With no managers involved the game settled into a bullpen stalemate until Memphis broke through against Jeff Gray in the 15th. By then Iowa had been reduced to using two pitchers, Mitch Atkins and Jay Jackson, as pinch hitters in the extra innings. Jackson will start today and try to clean up Samradzija's mess. By late afternoon that champagne should be well-iced and ready for popping. Hopefully it won't have to be re-gifted to the Memphis clubhouse.
I know, man. What a season. 3rd best record in all of baseball, good enough to have won any division other than the one there in.
With a win tomorrow, the Cubs will match their 2008 record. Bad omen, I know. If they do win, the most recent year in which the Cubs will have won more games would be 1945 (98-56), the last time they went to the World Series.
I'll take that omen instead...
"oh yeah, and get the fuck off my lawn. :D"
Ok, now that was funny. :)
KB 0-5 with 8 LOB. Really? He is torturing me with 99 RBI. He is also a very different hitter at home vs. road. I suspect most young hitters are.
Greinke still in for the 8th. 3 up, 3 down. After 8. 108 pitches, ERA still at 1.66 according to mlb boxscore and he's in line for a 19th win.
Greinke 95 pitches through 7. Gives up one run (solo HR to Hedges). ERA at 1.66. Doubt that they will let him give up 5 runs in the 8th.
Dodgers ahead 2-1.
96 wins with one game to go. Who woulda thunk it.
Cubs 96 wins have clinched a better record than any AL team and the NL West/East division winners too.
cubs win, pirates lose...
the curse is now yours.
cog a HR away from the cycle after a single in the 6th.
Hendricks: 15 up, 15 down.
he strongly separates his post-playing career from his playing career, though he loves to visit the barrier of player and fan. many ex-players don't put up this barrier.

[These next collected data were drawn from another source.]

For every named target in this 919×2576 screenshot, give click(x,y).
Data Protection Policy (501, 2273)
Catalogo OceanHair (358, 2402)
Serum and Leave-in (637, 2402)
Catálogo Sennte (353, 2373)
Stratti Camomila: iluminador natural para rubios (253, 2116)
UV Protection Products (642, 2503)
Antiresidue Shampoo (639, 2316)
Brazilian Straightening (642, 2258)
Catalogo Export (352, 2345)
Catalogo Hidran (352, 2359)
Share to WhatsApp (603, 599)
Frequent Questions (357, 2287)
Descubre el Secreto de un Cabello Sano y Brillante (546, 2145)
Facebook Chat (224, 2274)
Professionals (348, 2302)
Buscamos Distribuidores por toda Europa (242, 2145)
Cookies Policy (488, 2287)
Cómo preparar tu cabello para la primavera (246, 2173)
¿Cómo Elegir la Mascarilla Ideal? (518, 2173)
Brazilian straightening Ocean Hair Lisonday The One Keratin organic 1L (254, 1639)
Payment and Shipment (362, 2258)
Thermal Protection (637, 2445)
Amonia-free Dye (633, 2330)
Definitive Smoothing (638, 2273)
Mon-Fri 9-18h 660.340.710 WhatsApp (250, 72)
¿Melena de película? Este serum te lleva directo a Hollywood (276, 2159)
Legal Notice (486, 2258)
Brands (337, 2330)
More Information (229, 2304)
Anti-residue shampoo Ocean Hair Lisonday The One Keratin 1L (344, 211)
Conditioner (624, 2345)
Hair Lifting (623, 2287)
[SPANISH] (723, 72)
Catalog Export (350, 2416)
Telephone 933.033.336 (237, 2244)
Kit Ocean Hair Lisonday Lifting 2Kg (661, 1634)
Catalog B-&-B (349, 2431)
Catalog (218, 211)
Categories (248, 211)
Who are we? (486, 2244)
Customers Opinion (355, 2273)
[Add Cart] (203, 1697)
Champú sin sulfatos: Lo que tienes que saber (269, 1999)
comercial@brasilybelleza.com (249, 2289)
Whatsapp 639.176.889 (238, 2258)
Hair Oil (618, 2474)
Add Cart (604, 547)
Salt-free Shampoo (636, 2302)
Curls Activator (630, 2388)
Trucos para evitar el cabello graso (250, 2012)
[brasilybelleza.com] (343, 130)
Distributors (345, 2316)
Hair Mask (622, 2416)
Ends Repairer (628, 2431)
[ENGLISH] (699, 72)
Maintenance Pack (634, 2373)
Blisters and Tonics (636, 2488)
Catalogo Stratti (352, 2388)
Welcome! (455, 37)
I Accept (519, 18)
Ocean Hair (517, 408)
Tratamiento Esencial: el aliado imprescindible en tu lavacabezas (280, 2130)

he's not interested in going back to the clubhouse or pretty much anything field/game related, but he'll grab a ticket and observe with the fans and visit ex players on "neutral" ground. he's written 3 pieces for the new yorker and other pieces elsewhere. i remember one photo/bio piece he did, but don't remember where i read it (years ago).
I find your comments rather obtuse. He recognized he didn't want to pursue baseball anymore and went back to school to learn how to become a better writer - opening up a new chapter in his life.
I don't know where you find a "sad disconnection" because he is writing about his experiences? He pursued a ball career for a long time so no doubt there is some meloncholy in his tone, but I just don't know what the fuck you are talking about.
he has an almost sad disconnection from the game based on his writings. even though he's "been there" (no matter how much of a minor role) he doesn't seem to feel like he belongs or deserves to belong in the boy's club.
he seems to go to great lengths to enjoy the game from an arm's length while occasionally getting close enough for a high-5 from those who affirm him that he belongs.
I read that guy's article about why he quit baseball and it was really well done too. In terms of Rizzo, I have seen multiple references to how this is Rizzo's team just as much as Madden's and it makes that pick up that much better that we have someone that is not only a great player but a leader and all around great guy (been reading about all the charity work he does too). There is really nothing not to like about Rizzo.